# Whisker Biscuit Tail High



## jtascone (Feb 27, 2007)

Draw stops have nothing to do with timing, they have to do with cam sync. Do you shoot a d-loop? Also, how tight do your nocks fit your serving? Is the bow in specs (ATA, BH, Poundage)? A little more info would be helpful.


----------



## Stephan C (Sep 10, 2006)

jtascone said:


> Draw stops have nothing to do with timing, they have to do with cam sync.



Please explain this and the difference between the two

I do shoot a D-loop. The nock fit seems ok (maybe a pinch tight)

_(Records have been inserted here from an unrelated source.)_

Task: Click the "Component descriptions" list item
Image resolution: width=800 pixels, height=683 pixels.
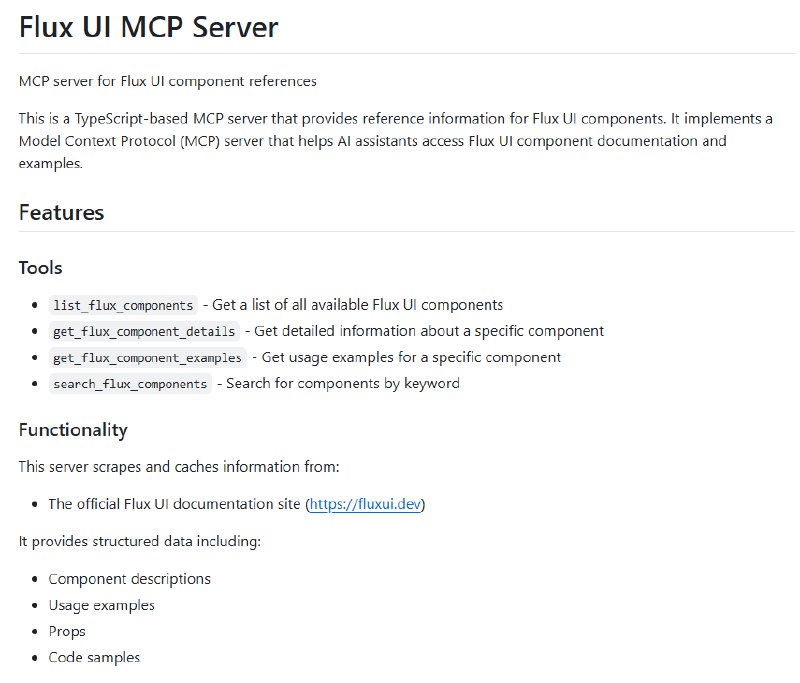Action: [x=129, y=579]
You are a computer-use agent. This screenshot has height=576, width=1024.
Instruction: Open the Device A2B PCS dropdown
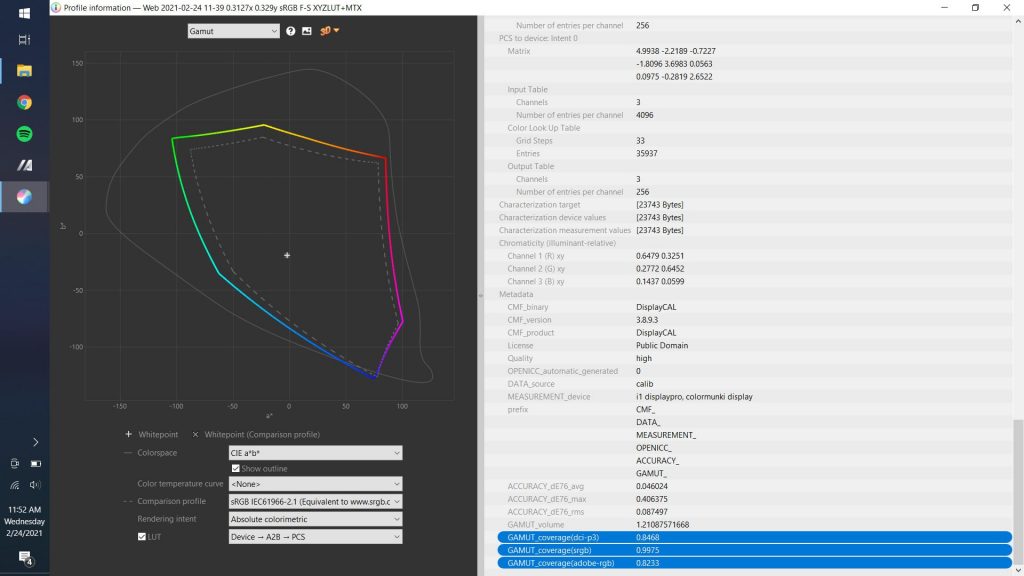coord(315,537)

I am going to go measure BH and ATA--poundage is in spec


----------



## Stephan C (Sep 10, 2006)

BH and ATA are in spec as well


----------



## nccrutch (Feb 26, 2003)

first, make sure your biscuit is setting 90-degrees to the string, not like / or \, but straight up and down.
now set your loop so that the arrow is absolutely 90-degrees to the string as well.
make sure cock vane is striaght up.


----------



## Stephan C (Sep 10, 2006)

Biscuit is square to string

cock vane straight up

rest moved in smallest increments possible thru having the arrow perpendicular to string--the high tear gets a little better, but never goes away or changes into a tail low tear


----------



## red44 (Apr 11, 2005)

At rest where is the arrow shaft in relation to the rest mount hole? Even, high, or low?


----------



## Stephan C (Sep 10, 2006)

as close to dead even as is possible ( or at least it looks so t me--that is a hard one to measure--what is the accepted method of measuring that ???????)


----------



## red44 (Apr 11, 2005)

Sounds OK. Do your fletchings have marks on them and is it the same fletchings on each arrow?
FYI the difference in cam sync and draw stop timing. As it sounds, draw stop timing is just if they finish the draw at the same time. Cam synch is getting the cams rotating at the proper speed in relation to each other. Measure the tiller to check cam sync. Be sure your limb bolts are tightened equally (or lossened equally). You can read Javi's Draw Stop Timing Revised at the top(a sticky) here in the tuning section.


----------



## red44 (Apr 11, 2005)

I asked about the marks on the fletching because you need to confirm that its not actually bouncing off the bottom.


----------



## Stephan C (Sep 10, 2006)

A question

bieng that I have the Z3 cams on my kat xl, and they dont have reference holes, how am I supposed to know they are synched? do you do that by measuring tiller?


----------



## red44 (Apr 11, 2005)

I would think so yes. In Javi's post above he mentions tiller being a better indicator of sync than the performance marks.
How 'bout those fletchings?


----------



## Stephan C (Sep 10, 2006)

red44 said:


> I would think so yes. In Javi's post above he mentions tiller being a better indicator of sync than the performance marks.
> How 'bout those fletchings?



fletchings look good- no marks after 50 shots/arrow


----------



## Stephan C (Sep 10, 2006)

dwagoner said:


> tiller is one measurement but there are others that tell you your all in spec, draw weight and draw length mean alot also, you can over do one cable or another and get specs out but still have correct tiller. Where your DW or DL is can help you out in determining what cable needs twisted/untwisted to get all specs correct, Tiller, DW, DL. Obviously ATA and BH also


so, let me be sure I have this straight (because I think I may need to go to my local pro shop and "teach" them how to do this)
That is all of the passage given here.